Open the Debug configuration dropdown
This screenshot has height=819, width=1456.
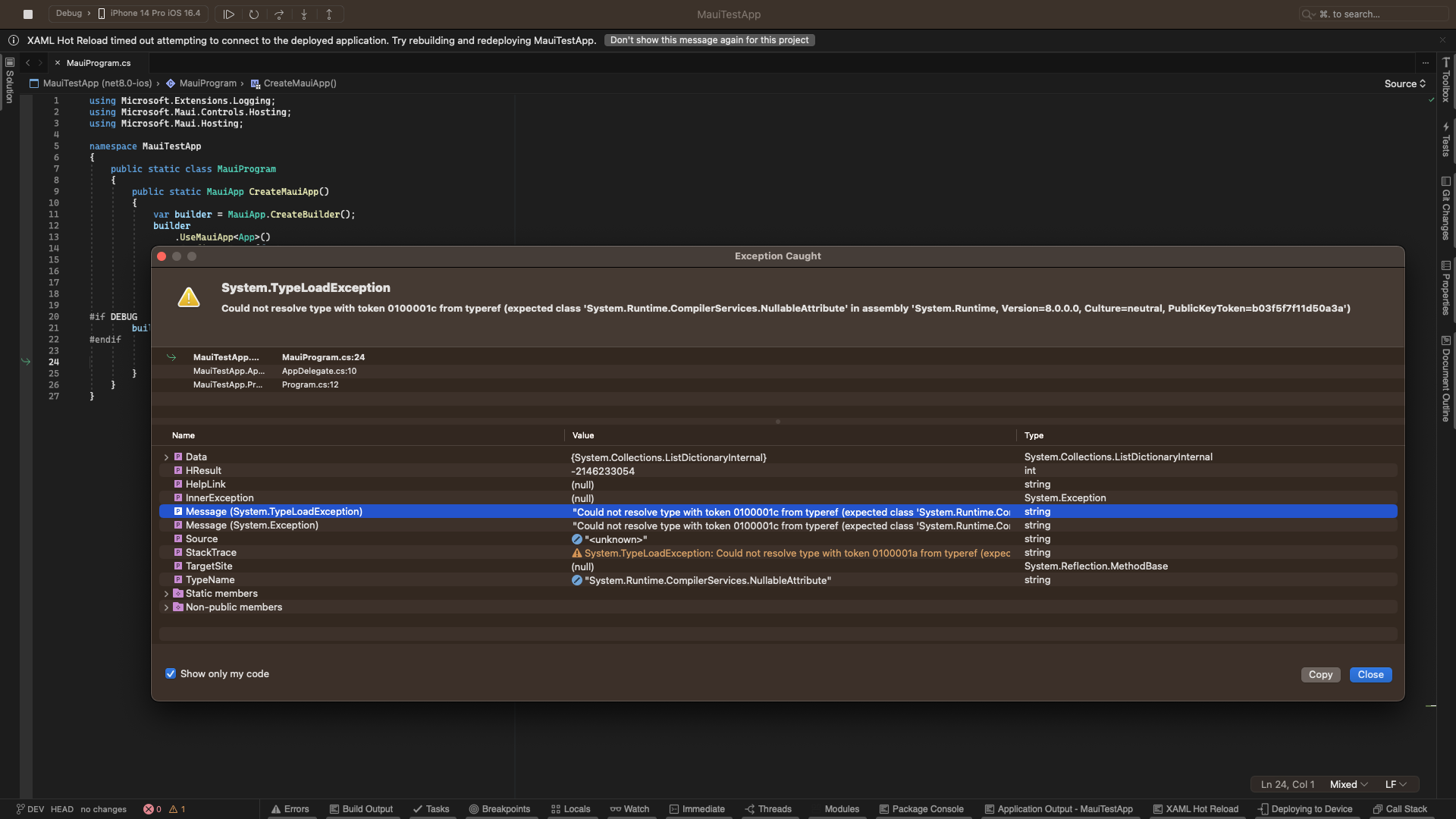pos(71,14)
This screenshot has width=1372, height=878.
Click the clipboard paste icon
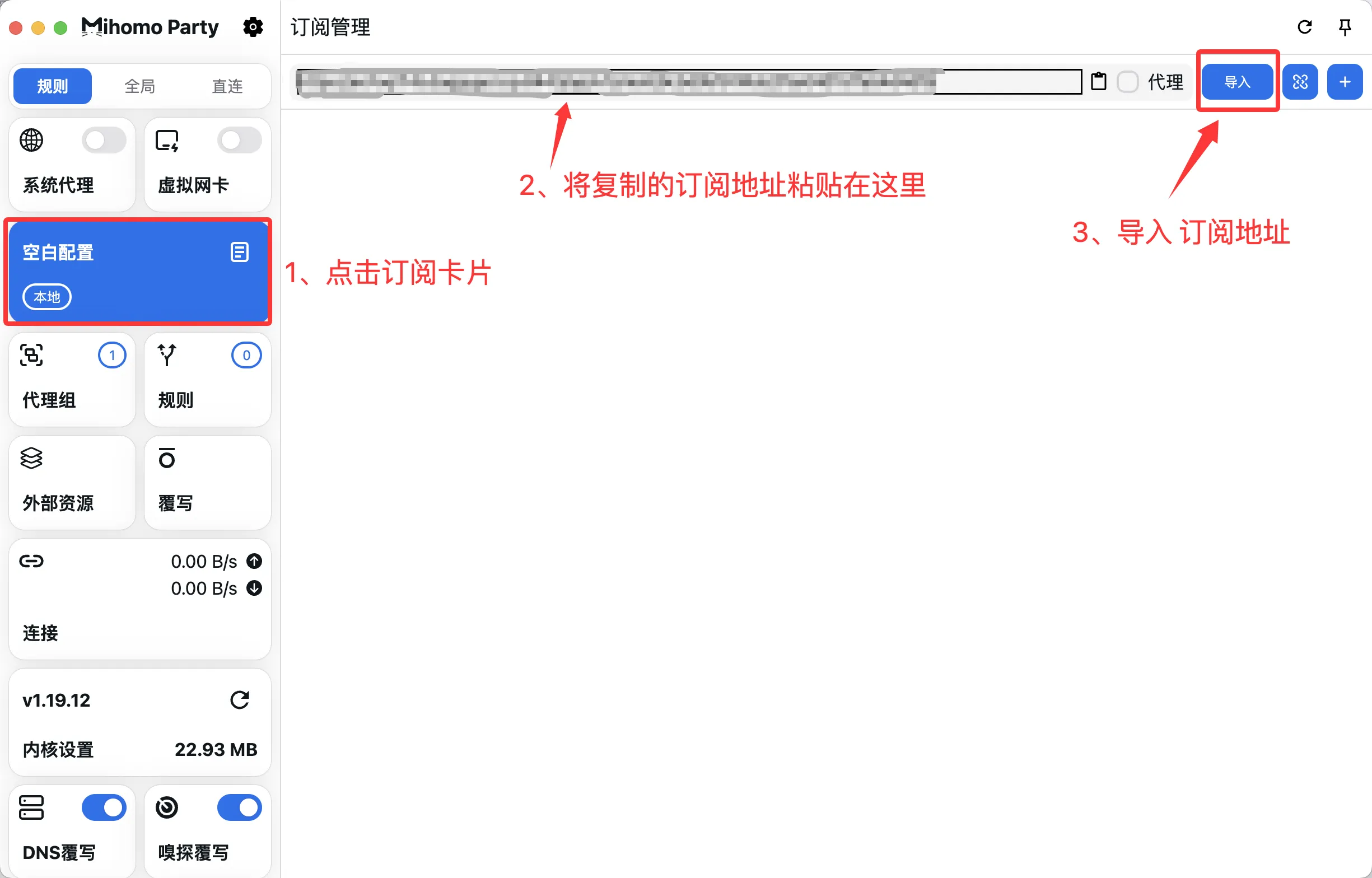point(1098,82)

# # #

• [Exercise description] Without copying any images, transcribe the records exactly as they stand.

• [Answer box]
Open the Debug configuration dropdown
This screenshot has height=819, width=1456.
pos(71,14)
This screenshot has width=1372, height=878.
Click the clipboard paste icon
point(1098,82)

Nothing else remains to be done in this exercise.